New offside rule for 2015/16 explained after Christian Benteke's controversial goal for Liverpool
Former England and Manchester United defender Gary Neville is among those to have criticised the latest offside rule adaptation.
"They c**k about with the offside rule every year and they don't make it any better," Neville said on Sky Sports after Christian Benteke's controversial goal for Liverpool in Monday's 1-0 win over Bournemouth.
What is offside?
The official laws of the game, published by FIFA, state "a player is in an offside position if: he is nearer to his opponents' goal line than both the ball and the second-last opponent".
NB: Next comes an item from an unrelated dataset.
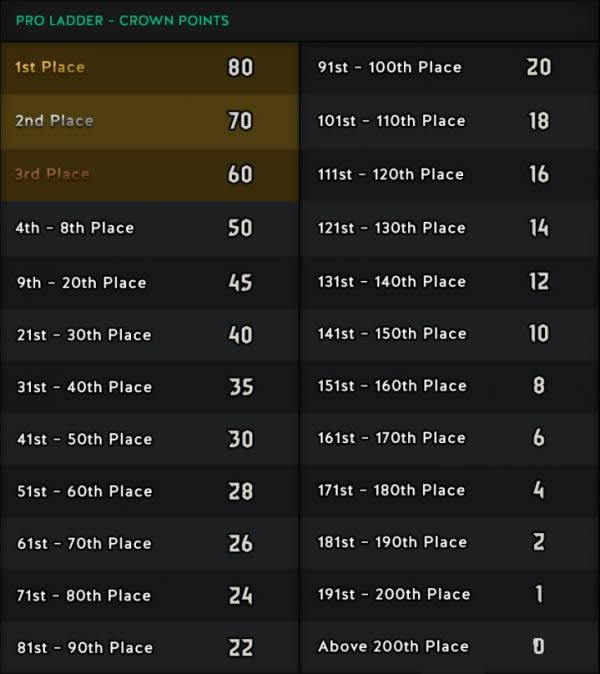This screenshot has height=674, width=600.
Task: Select the 41st - 50th Place row
Action: pos(150,439)
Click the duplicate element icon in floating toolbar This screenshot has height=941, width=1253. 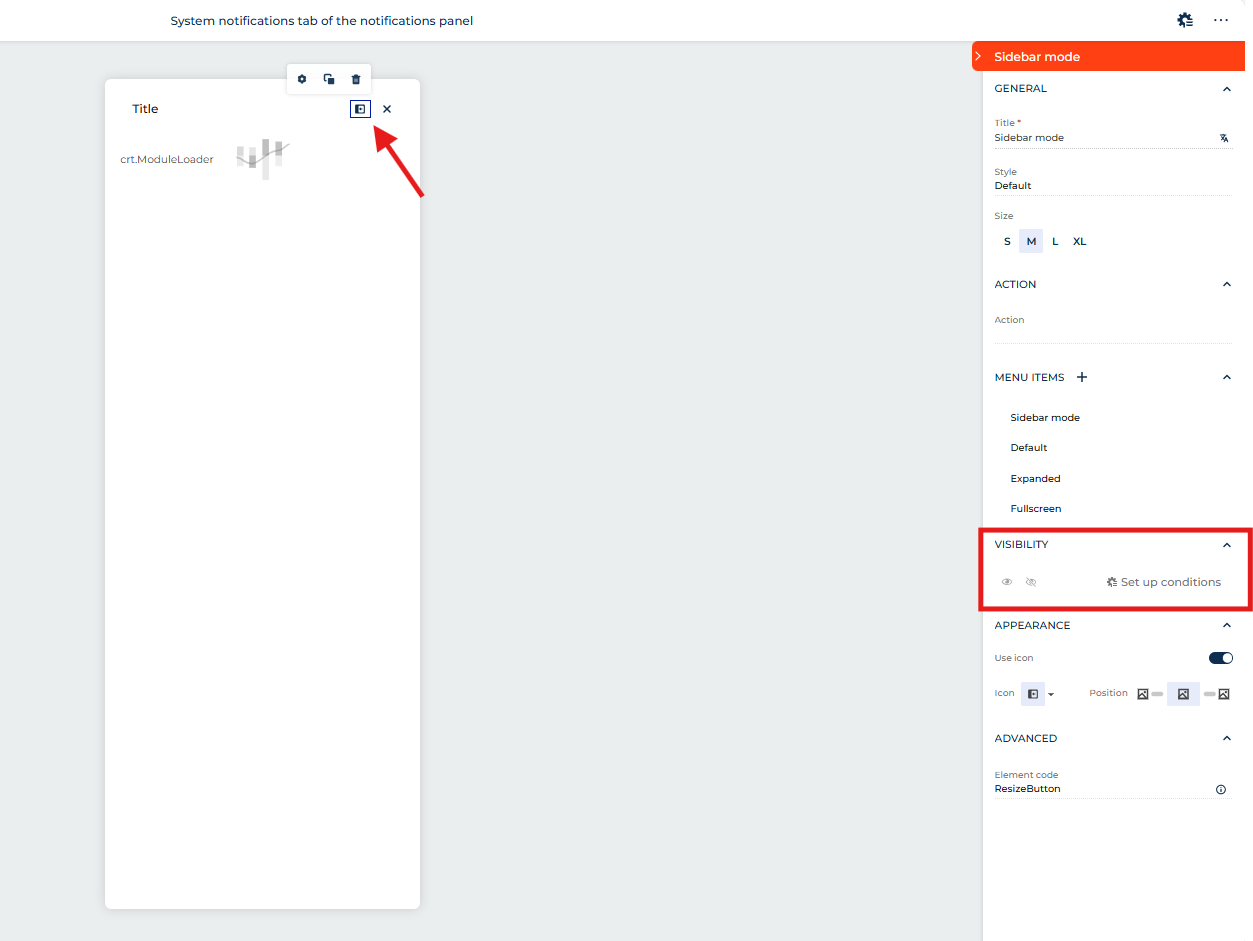(x=329, y=79)

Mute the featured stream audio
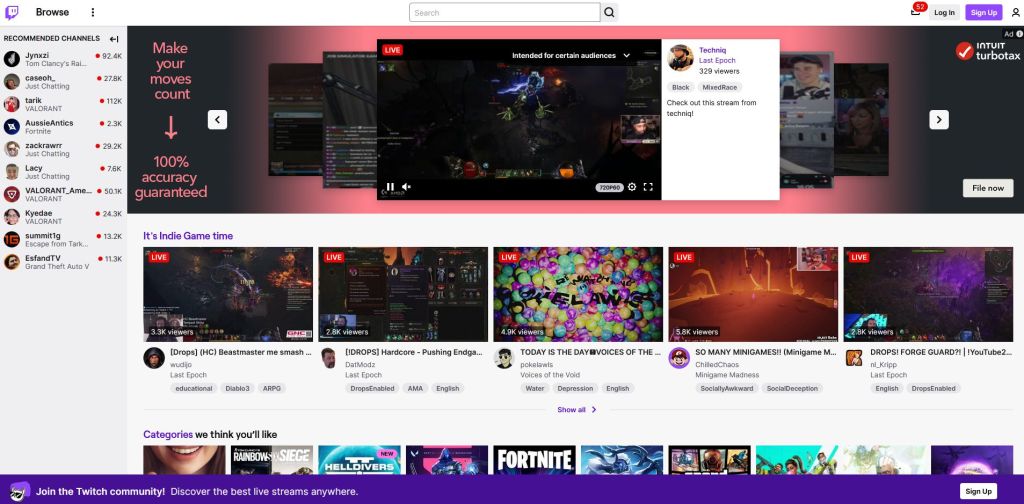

How has offside rule evolved down the years?
The offside rule formed part of the original rules in 1863, FIFA says. Then any attacking player ahead of the ball was deemed to be offside. The law has been tinkered with since to its present form.
What's the latest problem?
Benteke's goal, during which Philippe Coutinho played for the ball and missed, despite being in an offside position, would have been permitted last season, but under this term's amended application of the laws it should have been ruled out.
Players have previously been allowed to be in offside positions if they were not an "active" part of play; to be offside a player had to touch the ball. Referees' chief Mike Riley says the International Football Association Board (IFAB), the sport's law making body, introduced a change meaning anybody in an offside position making a play for the ball, being close to the ball or having an impact on an opponent would be deemed offside - even if they did not make contact.
Will it be fairer?
In theory, yes. It should be clearer when a player is offside or not, even if they do not touch the ball.
How long will it take officials to grasp the amendment?
Well, two rounds of fixtures into the Premier League season and we have had our first major controversy over offside. It may take a little while longer.